Geospatial scientists from Australia’s RMIT University in Melbourne have developed a new program that uses artificial intelligence (AI) to monitor street signs needing replacement or repair by tapping into Google’s Street View images.
Highway authorities worldwide currently spend large amounts of time and money monitoring and recording the geo-location of traffic infrastructure manually, a task which also exposes workers to unnecessary risks from passing vehicles. The RMIT’s fully-automated system is trained using AI-powered object detection to identify street signs in the freely available images. Results just published in the journal of ‘Computers, Environment and Urban Systems’ show the system detects signs with near 96% accuracy, identifies their type with near 98% accuracy and can record their precise geo location from the 2D images. The research team found during investigations that mandatory GPS location data in existing street sign databases was often inaccurate, sometimes up to 33 feet (10m) off.
“The proof-of-concept model was trained to see ‘stop’ and ‘give way’ signs, but can be trained to identify many other inputs and is easily scalable for use by local governments and traffic authorities. Councils have requirements to monitor this infrastructure, but currently with no cheap or efficient way to do so,” explained the study’s lead author and RMIT geospatial science student, Andrew Campbell. “By using free and open source tools, we’ve now developed a fully automated system for doing that job, and doing it more accurately. Tracking these signs manually by people who may not be trained geoscientists introduces human error into the database. Our system, once set up, can be used by any spatial analyst; you just tell the system which area you want to monitor and it looks after it for you.”

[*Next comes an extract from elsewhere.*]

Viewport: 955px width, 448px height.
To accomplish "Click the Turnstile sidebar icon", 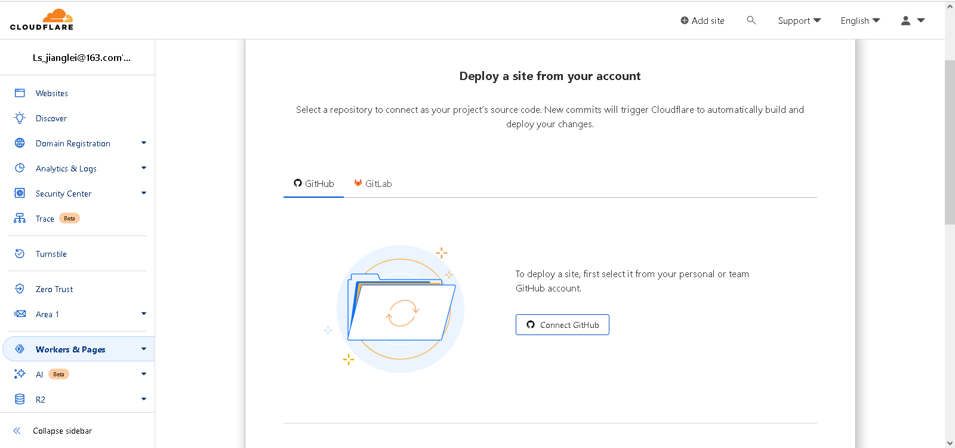I will coord(20,254).

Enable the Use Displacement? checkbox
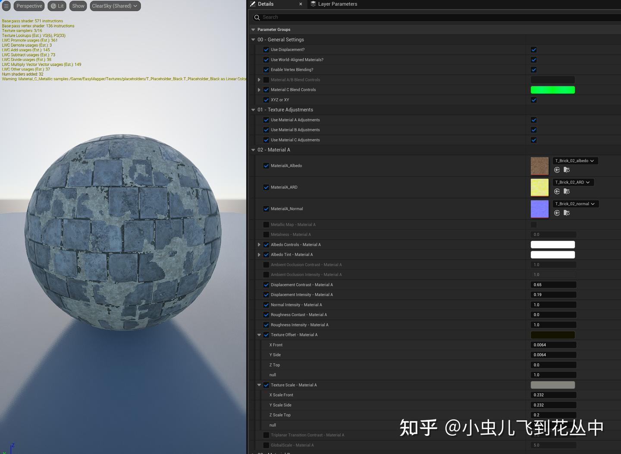click(x=266, y=50)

RMIT geospatial scientist and project co-lead, Dr Chayn Sun, said, “The fact that some councils are already attaching cameras onto rubbish trucks to gather street footage shows how valuable visual data is becoming, given what technology could now do with it. This imagery is critical for local governments in monitoring and managing assets and with the huge amount of geospatial applications flourishing, this information will only become more valuable. Ours is one of several early applications for this to meet a specific industry need, but a whole lot more will emerge in coming years. Footage from other sources, like that from rubbish truck cameras or any other geo-referenced imagery of the road network collected by councils, can also be fed into the system. Where footage is already being gathered, our research can provide councils with an economical tool to drive insights and data from this existing resource.”
The project was co-led by Sun and fellow RMIT geospatial scientist, Dr Alan Both, from the university’s Center for Urban Research. The RMIT research team is currently working with local governments on heat intervention strategies using Google Street View images to analyze street tree shade.